--- START ---

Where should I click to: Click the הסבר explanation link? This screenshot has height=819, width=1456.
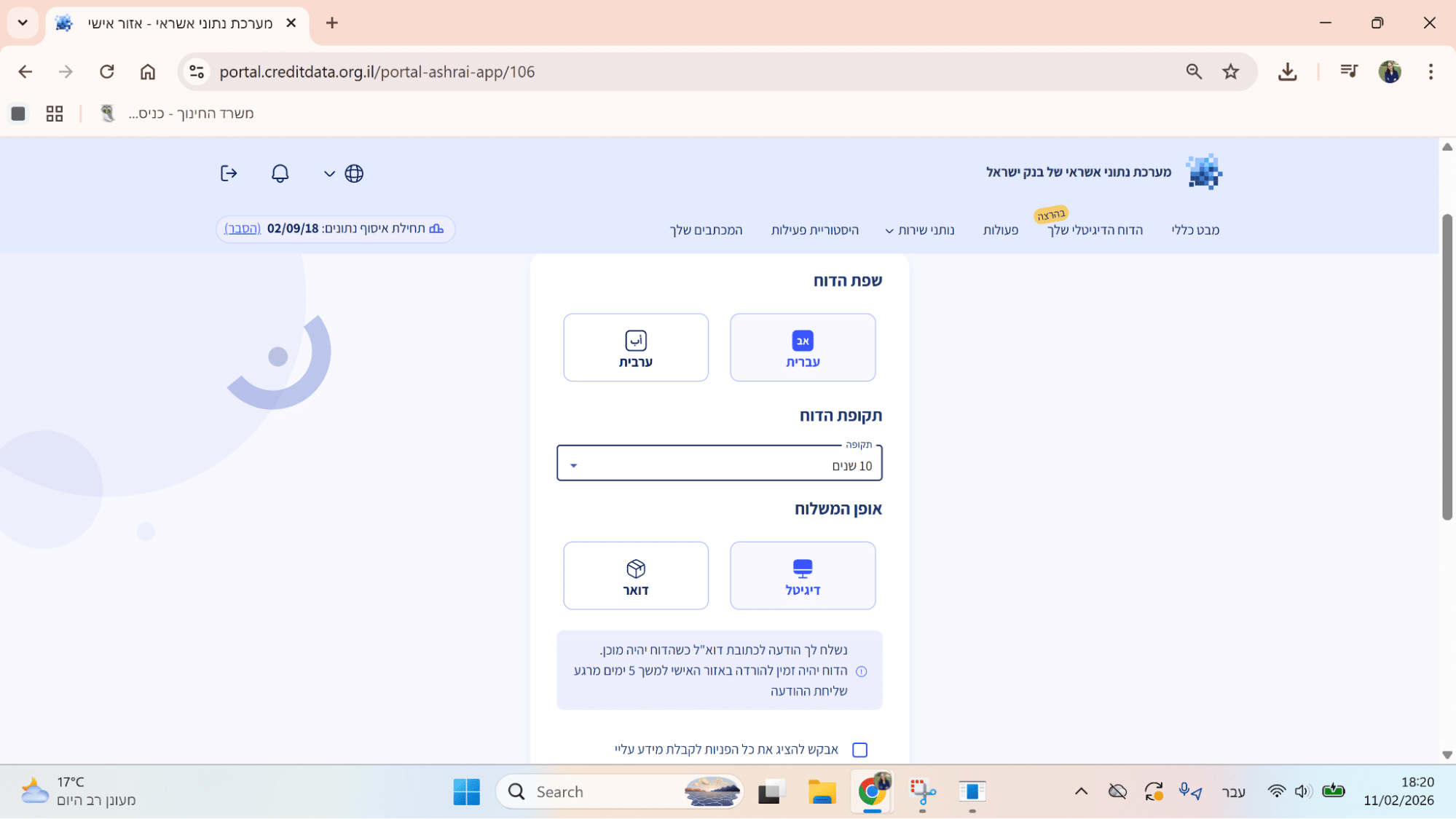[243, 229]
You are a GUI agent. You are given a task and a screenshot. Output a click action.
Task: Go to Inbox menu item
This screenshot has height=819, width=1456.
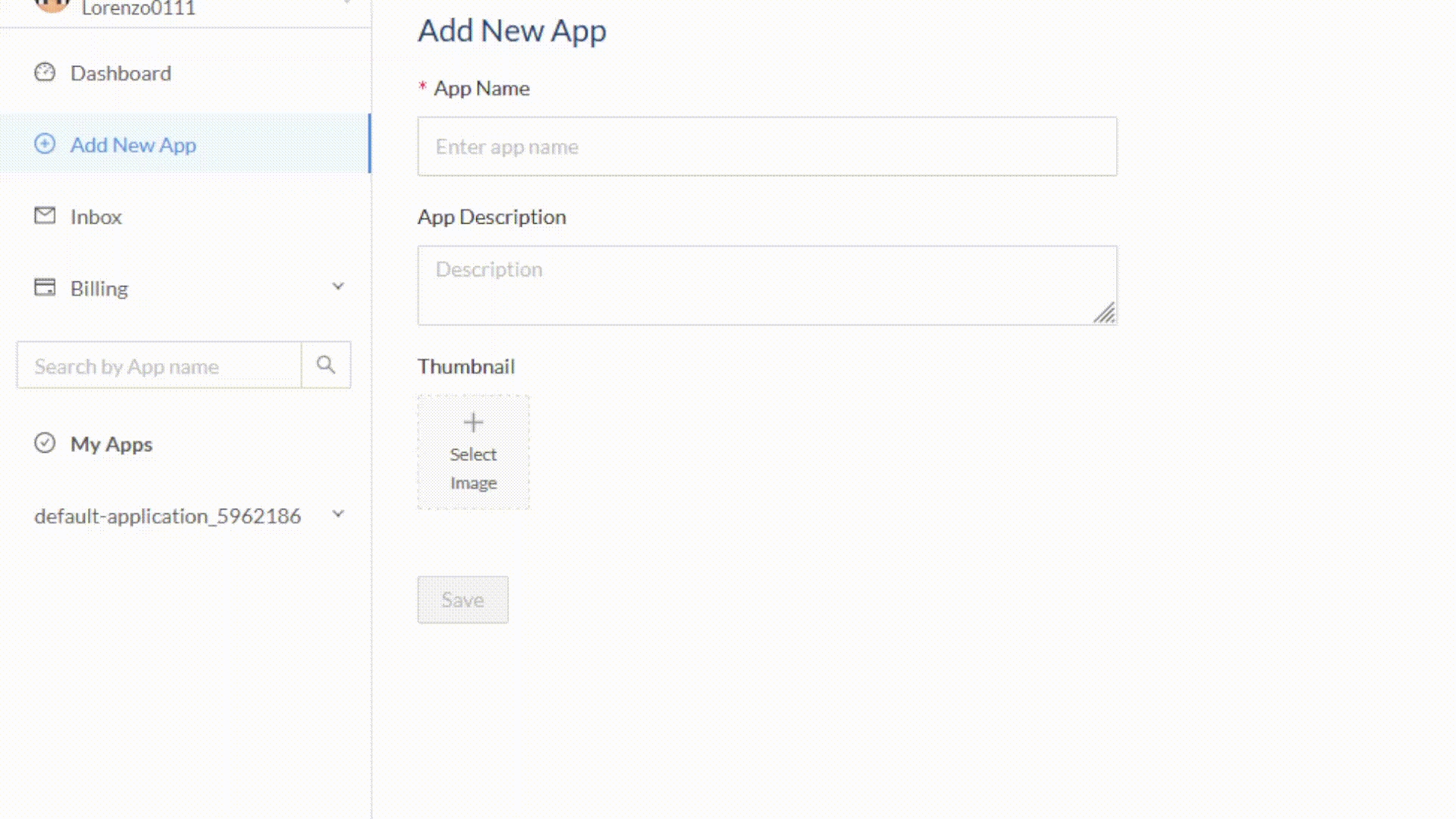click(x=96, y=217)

--- END ---
--- START ---

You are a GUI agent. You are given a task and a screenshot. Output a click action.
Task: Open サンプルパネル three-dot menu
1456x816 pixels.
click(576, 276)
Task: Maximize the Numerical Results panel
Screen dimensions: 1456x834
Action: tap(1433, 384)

--- END ---

Required work: Using the data above, copy each line that contains "menu".

Answer:
Task: Go to Inbox menu item
Task: Open サンプルパネル three-dot menu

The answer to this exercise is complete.